Stephen Harper’s Kyoto dilemma (see my June 18 post) might be transforming into a glorious electoral opportunity, thanks to an initiative coming from the Prime Minister’s favourite province.
Quebec Sustainable Development minister Claude Bechard told Broadcast News today he wants federal money to help curtail Quebec’s greenhouse gases (GHGs). This follows last week’s announcement from Bechard’s boss, premier Jean Charest, that Quebec wants to impose a carbon tax on gasoline.
Why is this an opportunity for Harper? Because if he forks over money to Quebec for Kyoto, and does the same for other provinces that choose to implement their own Kyoto plans, he could resolve a growing problem—the alleged fiscal imbalance. If we just consider Quebec, imagine the dividends Harper could reap by handing Charest a check to implement Kyoto. With this move, Harper would silence those who call him a Kyotophobic, federalist cheapskate. He gets a big fat gold star in Quebec, which puts him into an excellent position to grab Liberal and Bloc seats in the next election.
A similar electoral calculus easily applies to the other large central Canadian province, whose biggest metropolitan area shunned the Conservatives on January 23. Torontonians generally like Kyoto, and do not expect Harper to do much on the file.
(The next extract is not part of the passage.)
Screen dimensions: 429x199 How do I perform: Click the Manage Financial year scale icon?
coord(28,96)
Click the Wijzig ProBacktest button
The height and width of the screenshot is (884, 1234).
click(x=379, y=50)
A positive, unexpected move on Kyoto might jar them free of their big-city revulsion for all things Conservative.
The beauty of this (for Harper at least) is that it is totally optional: Bechard’s proposal could be tweaked so that if an anti-Kyoto province doesn’t want to join, it doesn’t have to. Harper is thereby spared the excruciating prospect of foisting another National Energy Plan on his home base.
Bechard is reportedly canvassing other provinces, including Ontario, to see if there’s any interest in approaching Harper as part of a unified coalition of pro-Kyoto provinces.
McGuinty should look at Bechard’s proposal. Ontario’s premier just decided to implement Kyoto by approving a new round of nuclear-power construction (though he remains reticent about saying it publicly for fear of offending die-hard anti-nuclear greens, who for some incomprehensible reason he feels are a strategically important constituency).
New nukes will cost billions, and McGuinty will want to minimize the risk of Darlington-esque construction delays. Could the federal government, as the country’s ultimate risk manager, play a role here?
It definitely could—and should. McGuinty has also been harping on about the alleged fiscal imbalance, in a bid to gather support from his fellow premiers. His efforts so far have been unsuccessful. Could federal money for new nuclear reactors help the premier turn an embarrassing non-starter into a fiscal and political—and environmental—triumph? Stay tuned.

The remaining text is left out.